What is being asked ▸ Below are some records. Return exactly the lines from the one with "Image resolution: width=1289" to the one with "The height and width of the screenshot is (891, 1372).", and nothing else.

== Input

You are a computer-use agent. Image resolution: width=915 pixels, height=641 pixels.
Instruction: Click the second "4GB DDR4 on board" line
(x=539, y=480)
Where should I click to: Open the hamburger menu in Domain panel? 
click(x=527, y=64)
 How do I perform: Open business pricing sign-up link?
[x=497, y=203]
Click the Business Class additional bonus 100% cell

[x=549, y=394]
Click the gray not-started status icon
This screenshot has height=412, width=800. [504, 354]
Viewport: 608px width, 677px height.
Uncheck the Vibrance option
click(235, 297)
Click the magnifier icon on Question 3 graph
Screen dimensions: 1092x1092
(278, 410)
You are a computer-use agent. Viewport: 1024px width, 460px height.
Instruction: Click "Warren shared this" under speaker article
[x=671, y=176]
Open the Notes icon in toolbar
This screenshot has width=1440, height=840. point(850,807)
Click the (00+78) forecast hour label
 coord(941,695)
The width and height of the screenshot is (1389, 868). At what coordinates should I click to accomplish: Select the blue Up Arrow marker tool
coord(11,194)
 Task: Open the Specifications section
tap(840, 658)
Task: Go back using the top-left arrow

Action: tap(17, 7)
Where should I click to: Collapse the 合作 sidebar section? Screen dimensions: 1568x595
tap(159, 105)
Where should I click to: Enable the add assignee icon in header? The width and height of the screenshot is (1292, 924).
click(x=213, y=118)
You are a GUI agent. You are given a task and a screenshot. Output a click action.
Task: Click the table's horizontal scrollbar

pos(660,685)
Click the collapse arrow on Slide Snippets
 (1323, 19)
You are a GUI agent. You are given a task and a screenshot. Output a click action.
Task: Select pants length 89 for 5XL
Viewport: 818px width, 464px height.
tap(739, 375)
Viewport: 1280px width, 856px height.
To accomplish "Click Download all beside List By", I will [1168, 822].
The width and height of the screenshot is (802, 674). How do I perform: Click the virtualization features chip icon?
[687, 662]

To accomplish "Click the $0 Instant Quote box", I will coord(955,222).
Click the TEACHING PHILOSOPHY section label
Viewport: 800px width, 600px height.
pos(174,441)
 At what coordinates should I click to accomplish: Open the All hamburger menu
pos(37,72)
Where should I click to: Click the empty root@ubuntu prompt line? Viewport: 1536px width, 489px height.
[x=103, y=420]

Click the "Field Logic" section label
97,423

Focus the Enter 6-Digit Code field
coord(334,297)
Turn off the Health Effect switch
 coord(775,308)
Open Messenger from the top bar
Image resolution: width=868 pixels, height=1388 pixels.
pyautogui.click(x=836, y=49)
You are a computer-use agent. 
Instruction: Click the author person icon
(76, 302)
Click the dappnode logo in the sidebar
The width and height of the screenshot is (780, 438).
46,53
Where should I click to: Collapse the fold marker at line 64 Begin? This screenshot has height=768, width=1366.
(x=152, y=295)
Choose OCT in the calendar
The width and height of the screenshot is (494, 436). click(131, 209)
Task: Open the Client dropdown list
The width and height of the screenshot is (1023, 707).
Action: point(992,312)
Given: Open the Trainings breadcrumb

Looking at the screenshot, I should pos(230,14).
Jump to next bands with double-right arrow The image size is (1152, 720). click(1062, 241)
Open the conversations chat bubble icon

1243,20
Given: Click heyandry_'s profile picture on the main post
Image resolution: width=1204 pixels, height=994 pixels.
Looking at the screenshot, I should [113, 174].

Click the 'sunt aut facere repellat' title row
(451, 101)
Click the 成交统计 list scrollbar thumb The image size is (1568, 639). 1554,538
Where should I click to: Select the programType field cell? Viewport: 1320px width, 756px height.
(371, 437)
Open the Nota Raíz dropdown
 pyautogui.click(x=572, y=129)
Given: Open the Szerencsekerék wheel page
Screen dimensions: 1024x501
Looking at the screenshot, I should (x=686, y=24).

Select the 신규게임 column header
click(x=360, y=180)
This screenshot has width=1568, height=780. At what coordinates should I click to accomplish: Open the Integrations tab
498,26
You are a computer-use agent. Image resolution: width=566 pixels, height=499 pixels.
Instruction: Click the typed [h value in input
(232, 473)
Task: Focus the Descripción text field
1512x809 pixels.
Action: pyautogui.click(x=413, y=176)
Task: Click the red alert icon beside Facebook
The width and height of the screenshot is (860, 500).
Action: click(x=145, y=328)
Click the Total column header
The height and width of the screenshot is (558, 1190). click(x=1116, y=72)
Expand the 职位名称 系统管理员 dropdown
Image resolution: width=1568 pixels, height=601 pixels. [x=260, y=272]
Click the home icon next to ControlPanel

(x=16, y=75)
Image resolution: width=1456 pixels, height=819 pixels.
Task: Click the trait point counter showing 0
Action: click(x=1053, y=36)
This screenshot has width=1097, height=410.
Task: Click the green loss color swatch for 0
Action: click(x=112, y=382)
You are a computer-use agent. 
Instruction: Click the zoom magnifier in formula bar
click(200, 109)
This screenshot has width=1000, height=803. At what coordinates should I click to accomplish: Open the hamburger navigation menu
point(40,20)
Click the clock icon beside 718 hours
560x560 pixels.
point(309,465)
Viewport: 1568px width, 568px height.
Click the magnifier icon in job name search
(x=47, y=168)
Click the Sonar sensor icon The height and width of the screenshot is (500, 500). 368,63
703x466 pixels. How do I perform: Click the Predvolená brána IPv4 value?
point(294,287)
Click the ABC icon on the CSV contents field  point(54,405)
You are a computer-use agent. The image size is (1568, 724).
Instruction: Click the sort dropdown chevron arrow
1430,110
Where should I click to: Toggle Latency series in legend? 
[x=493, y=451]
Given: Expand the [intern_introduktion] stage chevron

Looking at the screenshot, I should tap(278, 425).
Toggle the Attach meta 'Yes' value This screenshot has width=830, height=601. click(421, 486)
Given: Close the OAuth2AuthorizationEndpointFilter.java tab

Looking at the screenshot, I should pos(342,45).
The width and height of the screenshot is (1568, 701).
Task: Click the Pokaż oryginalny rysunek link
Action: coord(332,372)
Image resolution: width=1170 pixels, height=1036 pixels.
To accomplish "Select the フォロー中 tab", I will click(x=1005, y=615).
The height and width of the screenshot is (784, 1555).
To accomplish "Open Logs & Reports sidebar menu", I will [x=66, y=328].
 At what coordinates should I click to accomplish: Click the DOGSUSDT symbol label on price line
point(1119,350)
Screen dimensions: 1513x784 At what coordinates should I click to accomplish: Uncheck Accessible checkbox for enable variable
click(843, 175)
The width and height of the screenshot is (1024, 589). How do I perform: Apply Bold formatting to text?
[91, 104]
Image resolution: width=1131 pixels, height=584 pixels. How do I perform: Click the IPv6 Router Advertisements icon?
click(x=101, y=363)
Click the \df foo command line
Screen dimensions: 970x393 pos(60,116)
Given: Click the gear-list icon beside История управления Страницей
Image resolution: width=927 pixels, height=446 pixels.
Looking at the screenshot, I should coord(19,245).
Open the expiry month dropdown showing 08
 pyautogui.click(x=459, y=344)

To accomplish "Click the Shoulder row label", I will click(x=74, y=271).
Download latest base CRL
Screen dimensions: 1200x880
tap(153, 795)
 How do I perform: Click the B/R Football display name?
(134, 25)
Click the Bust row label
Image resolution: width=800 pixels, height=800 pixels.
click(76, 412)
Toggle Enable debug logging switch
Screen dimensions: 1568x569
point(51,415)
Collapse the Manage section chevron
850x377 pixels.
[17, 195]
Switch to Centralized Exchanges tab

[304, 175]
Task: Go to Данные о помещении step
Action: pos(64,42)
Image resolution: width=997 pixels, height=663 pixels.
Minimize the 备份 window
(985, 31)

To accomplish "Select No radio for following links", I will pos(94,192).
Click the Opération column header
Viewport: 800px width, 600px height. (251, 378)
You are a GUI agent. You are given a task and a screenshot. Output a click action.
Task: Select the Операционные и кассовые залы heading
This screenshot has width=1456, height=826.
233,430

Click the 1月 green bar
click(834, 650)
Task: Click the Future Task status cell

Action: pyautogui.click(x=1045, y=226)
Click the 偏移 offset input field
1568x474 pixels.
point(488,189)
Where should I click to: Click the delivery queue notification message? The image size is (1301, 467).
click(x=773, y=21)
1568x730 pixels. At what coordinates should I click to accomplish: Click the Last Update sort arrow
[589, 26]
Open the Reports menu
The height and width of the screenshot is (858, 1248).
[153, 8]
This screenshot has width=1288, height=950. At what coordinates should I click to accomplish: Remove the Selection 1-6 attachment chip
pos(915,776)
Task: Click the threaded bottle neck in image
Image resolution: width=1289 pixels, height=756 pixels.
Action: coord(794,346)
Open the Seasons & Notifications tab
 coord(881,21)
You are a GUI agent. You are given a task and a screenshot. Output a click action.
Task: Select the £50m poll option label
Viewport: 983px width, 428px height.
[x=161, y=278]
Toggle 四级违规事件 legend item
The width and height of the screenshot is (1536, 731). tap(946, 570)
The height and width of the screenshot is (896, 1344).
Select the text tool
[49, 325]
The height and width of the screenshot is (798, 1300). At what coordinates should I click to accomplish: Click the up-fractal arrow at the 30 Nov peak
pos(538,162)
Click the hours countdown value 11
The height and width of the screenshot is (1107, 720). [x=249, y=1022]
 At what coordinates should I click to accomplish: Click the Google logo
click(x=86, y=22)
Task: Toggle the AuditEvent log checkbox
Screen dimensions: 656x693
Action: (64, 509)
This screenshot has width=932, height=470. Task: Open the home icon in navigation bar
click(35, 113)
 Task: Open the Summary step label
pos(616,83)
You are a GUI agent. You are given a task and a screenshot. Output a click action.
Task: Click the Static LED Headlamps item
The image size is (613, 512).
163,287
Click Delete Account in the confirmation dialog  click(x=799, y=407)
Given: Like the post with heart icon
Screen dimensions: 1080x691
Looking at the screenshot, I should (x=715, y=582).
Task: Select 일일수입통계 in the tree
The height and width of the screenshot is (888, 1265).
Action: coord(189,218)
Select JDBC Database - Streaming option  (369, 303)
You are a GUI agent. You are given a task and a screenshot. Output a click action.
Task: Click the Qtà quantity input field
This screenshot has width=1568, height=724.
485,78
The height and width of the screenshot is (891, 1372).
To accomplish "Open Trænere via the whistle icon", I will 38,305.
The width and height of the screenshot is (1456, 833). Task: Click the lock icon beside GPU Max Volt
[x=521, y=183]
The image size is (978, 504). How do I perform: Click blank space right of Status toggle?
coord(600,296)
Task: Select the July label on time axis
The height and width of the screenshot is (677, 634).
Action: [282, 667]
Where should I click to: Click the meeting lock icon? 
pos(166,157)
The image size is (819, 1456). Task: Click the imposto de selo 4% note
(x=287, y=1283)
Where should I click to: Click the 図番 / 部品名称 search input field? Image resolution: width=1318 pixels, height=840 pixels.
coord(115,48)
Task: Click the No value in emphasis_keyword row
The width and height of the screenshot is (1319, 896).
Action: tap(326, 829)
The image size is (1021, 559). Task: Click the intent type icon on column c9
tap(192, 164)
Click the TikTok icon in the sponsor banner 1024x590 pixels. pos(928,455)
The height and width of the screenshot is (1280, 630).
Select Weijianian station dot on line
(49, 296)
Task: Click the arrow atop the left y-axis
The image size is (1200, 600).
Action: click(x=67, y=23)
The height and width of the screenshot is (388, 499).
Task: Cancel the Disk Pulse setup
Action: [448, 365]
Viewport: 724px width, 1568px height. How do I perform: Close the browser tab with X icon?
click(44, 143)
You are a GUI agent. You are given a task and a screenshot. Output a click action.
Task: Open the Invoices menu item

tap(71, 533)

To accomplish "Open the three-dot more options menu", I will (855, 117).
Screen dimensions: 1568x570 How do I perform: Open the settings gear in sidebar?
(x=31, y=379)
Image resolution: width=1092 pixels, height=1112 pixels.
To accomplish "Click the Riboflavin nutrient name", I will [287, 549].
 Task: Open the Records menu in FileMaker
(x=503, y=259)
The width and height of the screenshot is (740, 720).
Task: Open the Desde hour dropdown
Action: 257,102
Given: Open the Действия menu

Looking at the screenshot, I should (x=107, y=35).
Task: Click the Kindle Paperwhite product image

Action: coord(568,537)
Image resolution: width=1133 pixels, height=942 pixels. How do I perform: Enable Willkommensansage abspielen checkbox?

====

Solved problem ▸
Image resolution: width=1289 pixels, height=756 pixels.
Action: coord(794,346)
Open the Seasons & Notifications tab
 coord(881,21)
You are a GUI agent. You are given a task and a screenshot. Output a click action.
Task: Select the £50m poll option label
Viewport: 983px width, 428px height.
[x=161, y=278]
Toggle 四级违规事件 legend item
The width and height of the screenshot is (1536, 731). tap(946, 570)
The height and width of the screenshot is (896, 1344).
Select the text tool
[49, 325]
The height and width of the screenshot is (798, 1300). At what coordinates should I click to accomplish: Click the up-fractal arrow at the 30 Nov peak
pos(538,162)
Click the hours countdown value 11
The height and width of the screenshot is (1107, 720). [x=249, y=1022]
 At what coordinates should I click to accomplish: Click the Google logo
click(x=86, y=22)
Task: Toggle the AuditEvent log checkbox
Screen dimensions: 656x693
Action: (64, 509)
This screenshot has width=932, height=470. Task: Open the home icon in navigation bar
click(35, 113)
 Task: Open the Summary step label
pos(616,83)
You are a GUI agent. You are given a task and a screenshot. Output a click action.
Task: Click the Static LED Headlamps item
The image size is (613, 512).
163,287
Click Delete Account in the confirmation dialog  click(x=799, y=407)
Given: Like the post with heart icon
Screen dimensions: 1080x691
Looking at the screenshot, I should (x=715, y=582).
Task: Select 일일수입통계 in the tree
The height and width of the screenshot is (888, 1265).
Action: coord(189,218)
Select JDBC Database - Streaming option  (369, 303)
You are a GUI agent. You are given a task and a screenshot. Output a click action.
Task: Click the Qtà quantity input field
This screenshot has width=1568, height=724.
485,78
The height and width of the screenshot is (891, 1372).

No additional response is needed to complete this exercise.